Slowing Down in an Age of Overload

At a time of information saturation, Beckwith argues that art offers something increasingly rare: sustained attention. "Art allows us to slow down and maintain prolonged attention when so many things now are so rapid," she notes.

For viewers intimidated by abstraction, she suggests beginning with careful looking:
"What colors do you see? What shapes? Does the work feel slowly made or hastily made?
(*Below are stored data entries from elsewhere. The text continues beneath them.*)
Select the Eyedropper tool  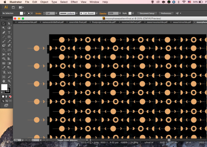(4, 68)
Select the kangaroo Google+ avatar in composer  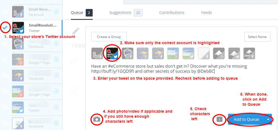(143, 53)
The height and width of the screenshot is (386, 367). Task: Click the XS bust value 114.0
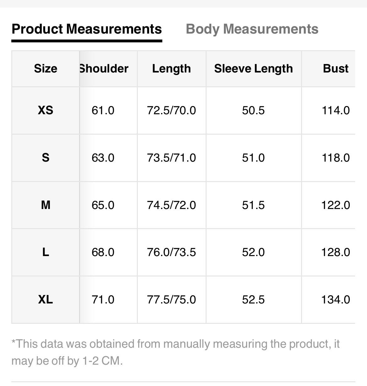coord(336,110)
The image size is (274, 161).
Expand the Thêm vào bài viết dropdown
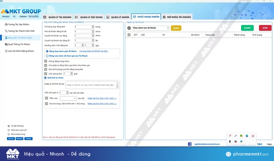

Can you imagine the artist making it?" From there, she encourages people to identify personal associations. "The answers to art are inside each person, not outside them."
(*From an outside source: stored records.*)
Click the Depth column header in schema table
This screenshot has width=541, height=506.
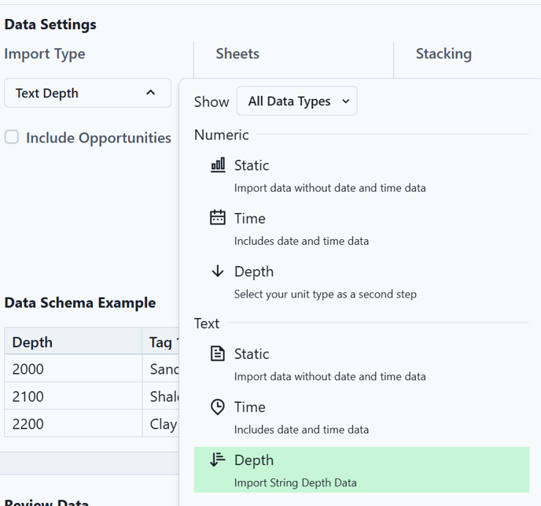click(x=32, y=342)
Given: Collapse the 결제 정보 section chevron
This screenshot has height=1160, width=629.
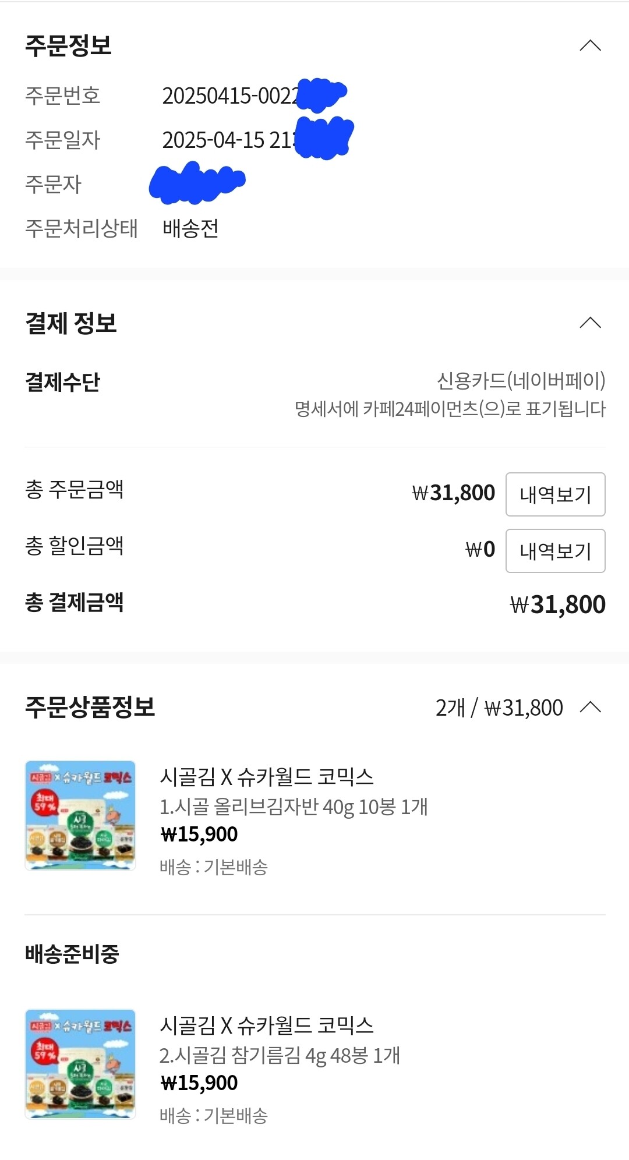Looking at the screenshot, I should tap(590, 323).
Tokyo as a Connected, Collaborative Scene

Art Week Tokyo gave Beckwith a close-up view of how these ideas take shape locally. "Current exhibitions show how important Japan has been for artists and architects worldwide," she says, noting a "timely and keen interest in post-war Japanese women artists across multiple institutions." Her visit, which was supported by the National Center for Art Research in collaboration with Art Week Tokyo, also took her to both the Aichi and Setouchi Triennale, where she found deeply moving works rooted in regional histories.
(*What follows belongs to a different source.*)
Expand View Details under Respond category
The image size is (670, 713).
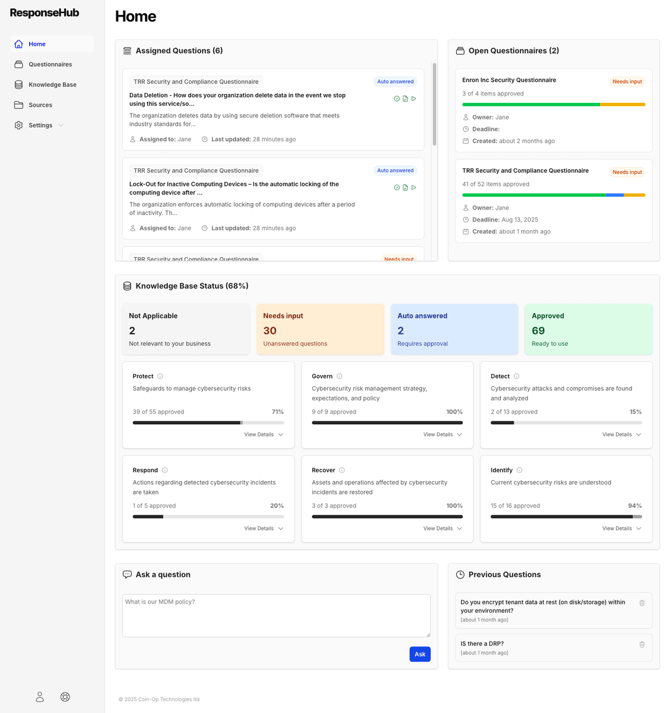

Back in Tokyo, she observed a city where local and international voices meet on equal footing. This exchange, she says, is often facilitated by museums, galleries, and triennials that naturally draw diverse communities into dialogue. Historically, Japanese artists have positioned themselves in relation to Euro-American narratives of modernism—sometimes aligning with them, sometimes poking at them. Today, she sees artists "exploring history through lesser-known stories and seeking to preserve them in an increasingly globalized, multipolar world."

What struck her most was Tokyo's connectedness. "Tokyo's art scene—commercial and non-profit—is wide and varied, but everyone is aware of the programming around the city and the work of their colleagues," she says. "It's an art scene built on connection, rather than competition, and that makes everyone a strong ambassador for the wealth of contemporary culture in Japan."

Platforms such as the AWT Bus and the experimental AWT Bar also stood out as important tools for visibility and exchange. She described the bar as "absolutely necessary; it is where networks are formed and ideas exchanged."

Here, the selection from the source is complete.